▶ _OBJECTIVE_
Copy each of the following rows word for word, keeping every line in its original order and form.

▶ _SOURCE DATA_
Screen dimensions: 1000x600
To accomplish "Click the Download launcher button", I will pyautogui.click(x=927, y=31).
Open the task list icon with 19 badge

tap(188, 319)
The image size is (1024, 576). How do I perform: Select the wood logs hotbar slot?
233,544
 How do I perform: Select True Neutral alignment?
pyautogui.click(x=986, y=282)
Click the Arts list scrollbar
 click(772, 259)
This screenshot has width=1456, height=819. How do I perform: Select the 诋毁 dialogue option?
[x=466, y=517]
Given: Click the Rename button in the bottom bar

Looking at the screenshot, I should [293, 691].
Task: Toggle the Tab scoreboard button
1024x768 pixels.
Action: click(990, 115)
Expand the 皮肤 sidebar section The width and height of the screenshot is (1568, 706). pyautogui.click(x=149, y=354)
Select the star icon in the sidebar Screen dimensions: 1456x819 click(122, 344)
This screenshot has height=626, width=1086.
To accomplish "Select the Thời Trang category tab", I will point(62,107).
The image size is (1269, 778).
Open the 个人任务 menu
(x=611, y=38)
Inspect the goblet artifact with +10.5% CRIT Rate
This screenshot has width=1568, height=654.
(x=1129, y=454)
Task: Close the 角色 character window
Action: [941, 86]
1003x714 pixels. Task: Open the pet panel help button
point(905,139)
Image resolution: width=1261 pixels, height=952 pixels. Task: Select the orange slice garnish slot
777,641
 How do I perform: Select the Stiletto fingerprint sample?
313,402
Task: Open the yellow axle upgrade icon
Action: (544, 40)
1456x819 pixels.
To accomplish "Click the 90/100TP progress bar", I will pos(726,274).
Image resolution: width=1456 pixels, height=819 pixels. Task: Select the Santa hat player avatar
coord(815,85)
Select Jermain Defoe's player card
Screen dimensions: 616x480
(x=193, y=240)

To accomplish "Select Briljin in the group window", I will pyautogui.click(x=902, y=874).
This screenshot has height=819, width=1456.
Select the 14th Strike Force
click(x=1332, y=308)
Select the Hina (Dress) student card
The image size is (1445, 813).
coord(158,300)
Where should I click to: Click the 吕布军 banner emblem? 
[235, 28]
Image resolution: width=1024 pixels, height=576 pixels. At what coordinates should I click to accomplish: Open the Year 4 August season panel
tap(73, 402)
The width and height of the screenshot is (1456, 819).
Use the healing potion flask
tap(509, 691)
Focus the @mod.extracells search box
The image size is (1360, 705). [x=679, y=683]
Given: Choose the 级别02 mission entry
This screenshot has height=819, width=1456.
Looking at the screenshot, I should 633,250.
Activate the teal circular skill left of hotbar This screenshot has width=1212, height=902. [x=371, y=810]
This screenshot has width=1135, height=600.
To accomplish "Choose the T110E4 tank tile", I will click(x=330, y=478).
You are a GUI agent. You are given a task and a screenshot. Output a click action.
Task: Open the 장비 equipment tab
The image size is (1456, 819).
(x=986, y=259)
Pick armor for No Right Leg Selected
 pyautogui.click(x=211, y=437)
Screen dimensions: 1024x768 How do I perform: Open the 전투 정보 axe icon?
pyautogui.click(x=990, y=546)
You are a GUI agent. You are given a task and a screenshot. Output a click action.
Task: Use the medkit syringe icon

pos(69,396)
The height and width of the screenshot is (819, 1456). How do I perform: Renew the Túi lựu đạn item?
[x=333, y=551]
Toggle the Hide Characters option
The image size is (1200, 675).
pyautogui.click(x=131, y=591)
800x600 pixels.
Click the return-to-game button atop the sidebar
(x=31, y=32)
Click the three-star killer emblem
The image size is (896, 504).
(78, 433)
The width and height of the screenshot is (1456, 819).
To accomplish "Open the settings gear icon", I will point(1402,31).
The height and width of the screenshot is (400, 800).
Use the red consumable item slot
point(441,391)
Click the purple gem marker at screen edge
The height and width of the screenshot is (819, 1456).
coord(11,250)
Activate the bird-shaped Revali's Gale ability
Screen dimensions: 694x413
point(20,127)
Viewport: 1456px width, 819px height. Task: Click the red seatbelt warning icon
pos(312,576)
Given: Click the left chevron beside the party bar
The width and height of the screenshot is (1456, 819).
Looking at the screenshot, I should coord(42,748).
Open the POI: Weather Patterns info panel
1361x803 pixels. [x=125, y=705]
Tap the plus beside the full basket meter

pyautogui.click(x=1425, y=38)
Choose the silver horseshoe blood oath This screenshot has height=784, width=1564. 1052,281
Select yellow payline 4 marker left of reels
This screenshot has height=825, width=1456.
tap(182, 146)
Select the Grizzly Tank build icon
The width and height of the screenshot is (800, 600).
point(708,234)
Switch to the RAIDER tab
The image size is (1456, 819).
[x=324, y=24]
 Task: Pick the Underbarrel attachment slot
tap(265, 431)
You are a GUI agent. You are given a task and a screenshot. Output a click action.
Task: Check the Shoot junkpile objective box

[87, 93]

▶ _EXERCISE RESPONSE_
Screen dimensions: 1000x600
To accomplish "Click the Download launcher button", I will pyautogui.click(x=927, y=31).
Open the task list icon with 19 badge

tap(188, 319)
The image size is (1024, 576). How do I perform: Select the wood logs hotbar slot?
233,544
 How do I perform: Select True Neutral alignment?
pyautogui.click(x=986, y=282)
Click the Arts list scrollbar
 click(772, 259)
This screenshot has width=1456, height=819. How do I perform: Select the 诋毁 dialogue option?
[x=466, y=517]
Given: Click the Rename button in the bottom bar

Looking at the screenshot, I should [293, 691].
Task: Toggle the Tab scoreboard button
1024x768 pixels.
Action: click(990, 115)
Expand the 皮肤 sidebar section The width and height of the screenshot is (1568, 706). pyautogui.click(x=149, y=354)
Select the star icon in the sidebar Screen dimensions: 1456x819 click(122, 344)
This screenshot has height=626, width=1086.
To accomplish "Select the Thời Trang category tab", I will point(62,107).
The image size is (1269, 778).
Open the 个人任务 menu
(x=611, y=38)
Inspect the goblet artifact with +10.5% CRIT Rate
This screenshot has width=1568, height=654.
(x=1129, y=454)
Task: Close the 角色 character window
Action: [941, 86]
1003x714 pixels. Task: Open the pet panel help button
point(905,139)
Image resolution: width=1261 pixels, height=952 pixels. Task: Select the orange slice garnish slot
777,641
 How do I perform: Select the Stiletto fingerprint sample?
313,402
Task: Open the yellow axle upgrade icon
Action: (544, 40)
1456x819 pixels.
To accomplish "Click the 90/100TP progress bar", I will pos(726,274).
Image resolution: width=1456 pixels, height=819 pixels. Task: Select the Santa hat player avatar
coord(815,85)
Select Jermain Defoe's player card
Screen dimensions: 616x480
(x=193, y=240)

To accomplish "Select Briljin in the group window", I will pyautogui.click(x=902, y=874).
This screenshot has height=819, width=1456.
Select the 14th Strike Force
click(x=1332, y=308)
Select the Hina (Dress) student card
The image size is (1445, 813).
coord(158,300)
Where should I click to: Click the 吕布军 banner emblem? 
[235, 28]
Image resolution: width=1024 pixels, height=576 pixels. At what coordinates should I click to accomplish: Open the Year 4 August season panel
tap(73, 402)
The width and height of the screenshot is (1456, 819).
Use the healing potion flask
tap(509, 691)
Focus the @mod.extracells search box
The image size is (1360, 705). [x=679, y=683]
Given: Choose the 级别02 mission entry
This screenshot has height=819, width=1456.
Looking at the screenshot, I should 633,250.
Activate the teal circular skill left of hotbar This screenshot has width=1212, height=902. [x=371, y=810]
This screenshot has width=1135, height=600.
To accomplish "Choose the T110E4 tank tile", I will click(x=330, y=478).
You are a GUI agent. You are given a task and a screenshot. Output a click action.
Task: Open the 장비 equipment tab
The image size is (1456, 819).
(x=986, y=259)
Pick armor for No Right Leg Selected
 pyautogui.click(x=211, y=437)
Screen dimensions: 1024x768 How do I perform: Open the 전투 정보 axe icon?
pyautogui.click(x=990, y=546)
You are a GUI agent. You are given a task and a screenshot. Output a click action.
Task: Use the medkit syringe icon

pos(69,396)
The height and width of the screenshot is (819, 1456). How do I perform: Renew the Túi lựu đạn item?
[x=333, y=551]
Toggle the Hide Characters option
The image size is (1200, 675).
pyautogui.click(x=131, y=591)
800x600 pixels.
Click the return-to-game button atop the sidebar
(x=31, y=32)
Click the three-star killer emblem
The image size is (896, 504).
(78, 433)
The width and height of the screenshot is (1456, 819).
To accomplish "Open the settings gear icon", I will point(1402,31).
The height and width of the screenshot is (400, 800).
Use the red consumable item slot
point(441,391)
Click the purple gem marker at screen edge
The height and width of the screenshot is (819, 1456).
coord(11,250)
Activate the bird-shaped Revali's Gale ability
Screen dimensions: 694x413
point(20,127)
Viewport: 1456px width, 819px height. Task: Click the red seatbelt warning icon
pos(312,576)
Given: Click the left chevron beside the party bar
The width and height of the screenshot is (1456, 819).
Looking at the screenshot, I should coord(42,748).
Open the POI: Weather Patterns info panel
1361x803 pixels. [x=125, y=705]
Tap the plus beside the full basket meter

pyautogui.click(x=1425, y=38)
Choose the silver horseshoe blood oath This screenshot has height=784, width=1564. 1052,281
Select yellow payline 4 marker left of reels
This screenshot has height=825, width=1456.
tap(182, 146)
Select the Grizzly Tank build icon
The width and height of the screenshot is (800, 600).
point(708,234)
Switch to the RAIDER tab
The image size is (1456, 819).
[x=324, y=24]
 Task: Pick the Underbarrel attachment slot
tap(265, 431)
You are a GUI agent. You are given a task and a screenshot. Output a click action.
Task: Check the Shoot junkpile objective box

[87, 93]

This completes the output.